Las claves del “cerebro” de los equipos digitales, que recién inician su historia

En la misma computadora en la que, muy probablemente, usted esté leyendo esta nota. En el teléfono celular que ahora lleva en el bolsillo. En la cámara de fotos que usa cada vez con más frecuencia. Y hasta en el lavarropas, que permite que la limpieza hogareña sea hoy mucho más llevadera. Prácticamente todos los equipos que se conectan a la red eléctrica llevan en su interior un “cerebro”, que es el encargado de realizar las funciones automáticas de acuerdo con la orden que uno les da.
Ese cerebro es el microprocesador, también conocido como chip, dispositivo fundamental para la revolución tecnológica que vivimos y que por estos días está cumpliendo sus primeros 40 años. El 15 de noviembre de 1971, la empresa Intel presentó el “4044”, el primer chip moderno.
Aunque parezca casi mágico, este componente electrónico no tiene muchos secretos. Bajo ese cuerpo negro y de varias patas que asemeja a una pequeña cucarachita, se esconden y apretujan miles y miles de transistores y otros componentes interconectados.
El transistor fue el primer dispositivo que aprovechó la tecnología de semiconductores (materiales que permiten, o no, que pase la corriente eléctrica en una u otra dirección) y así miniaturizó los circuitos digitales, que hasta ese momento estaban hechos con grandes válvulas (similares a las lamparitas de luz).

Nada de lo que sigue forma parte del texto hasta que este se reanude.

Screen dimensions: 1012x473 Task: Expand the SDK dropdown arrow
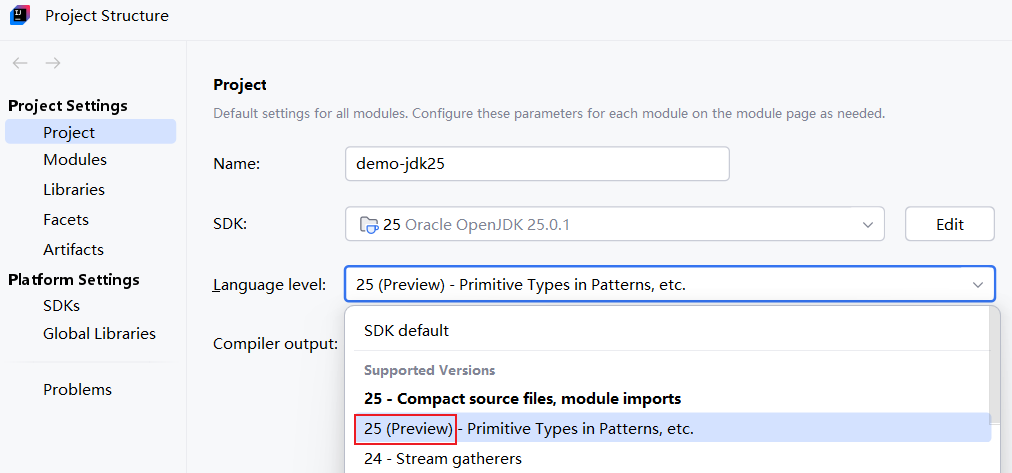(867, 225)
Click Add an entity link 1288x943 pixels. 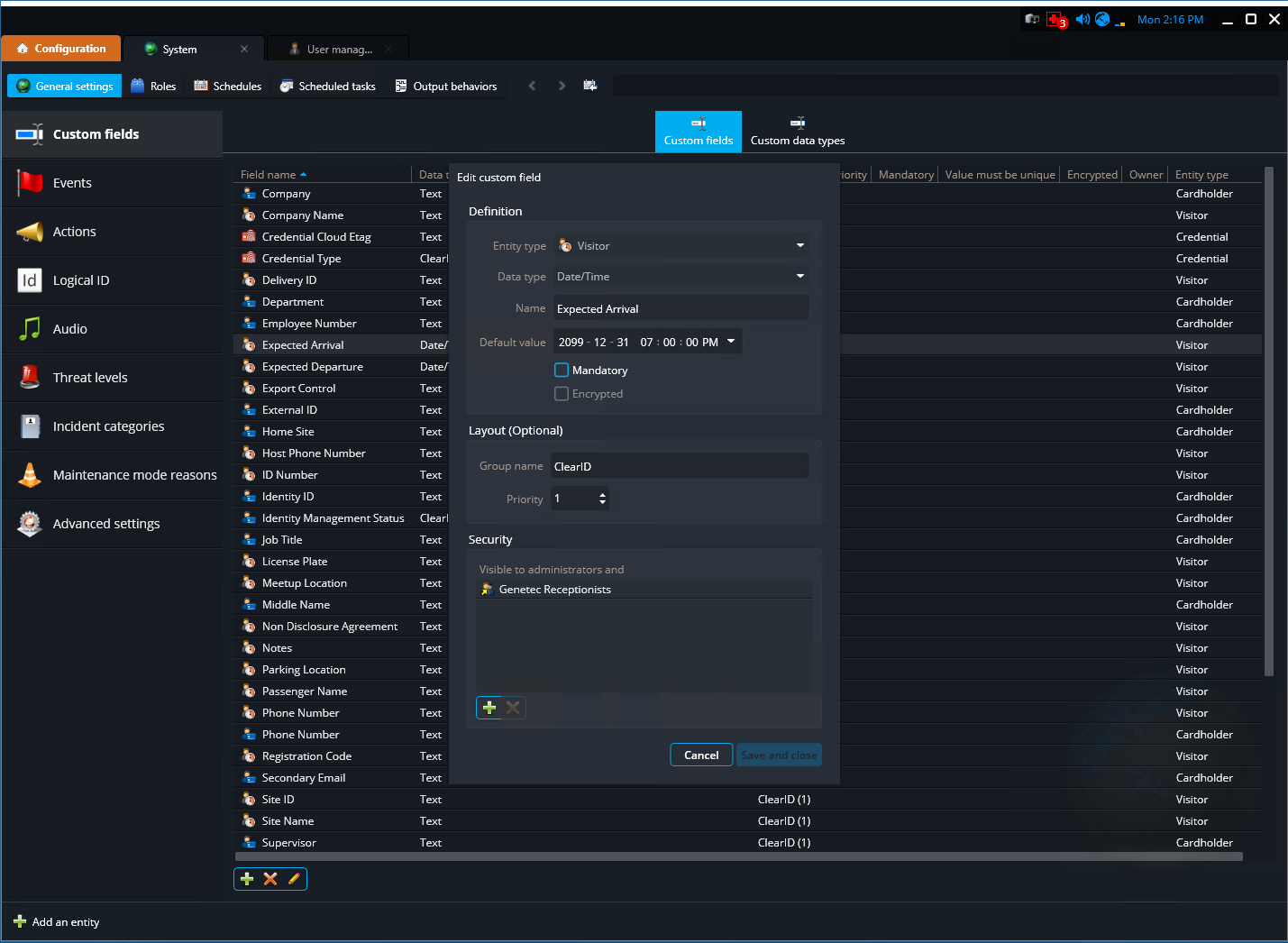[x=56, y=921]

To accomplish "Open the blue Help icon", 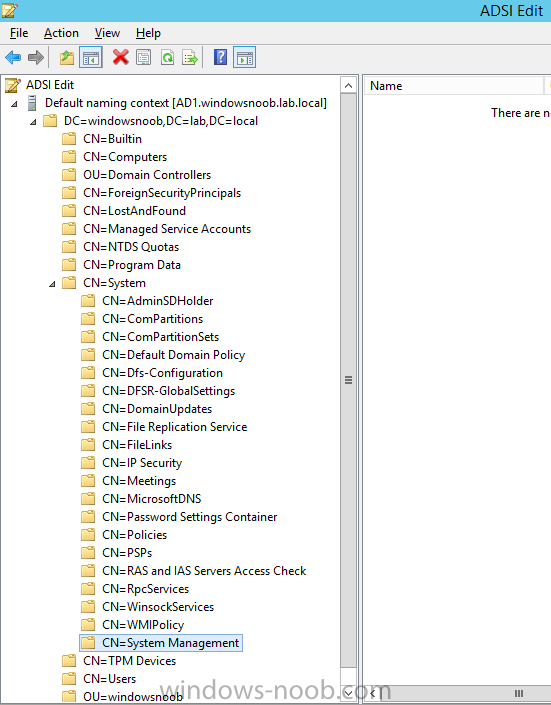I will coord(220,58).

La revolución digital de nuestros días se basa en equipos que procesan distintos algoritmos que siempre combinan “ceros” y “unos”, que en la parte física implican la presencia o no de energía eléctrica en un circuito. El transistor primero (nació en 1948) y el microprocesador después (en 1971) hicieron posible que esta poderosa tecnología digital esté al alcance de nuestras manos.
Solo recordemos que la primera computadora, la ENIAC desarrollada en la Universidad de Pensilvania en 1955 pesaba 27 toneladas, ocupaba 167 metros cuadrados y operaba con 17.468 válvulas. El microprocesador hizo que usted ahora pueda llevar una y varias de esas ENIAC en sus bolsillos, a un precio asequible y sin que se le rompa ninguna costura.
Al cumplir sus primeros 40 años, muchos creen que esta tecnología ya está bien madura, casi viviendo su crisis de mitad de vida. Pero para otros, que miran mucho más allá, lo ven apenas como el inicio de una revolución que todavía tiene mucho para dar.
Y si bien es cierto que desde lo estrictamente físico, difícilmente se puedan seguir apretujando más y más transistores dentro de un mismo cuerpo, lo que avanza son las nuevas tecnologías que permiten, entre otras cosas, integrar varios núcleos dentro de un mismo chip. Ya se llegó hasta los 50 núcleos en forma simultánea.
Y lo que se viene son tecnologías que desafían el límite físico, como la computación cuántica, la holográfica y la biológica, investigaciones que por ahora están en los laboratorios pero que, ni bien salgan al mercado, demostrarán que recién soplamos las primeras 40 de muchísimas más velitas que le quedan a esta imparable revolución digital.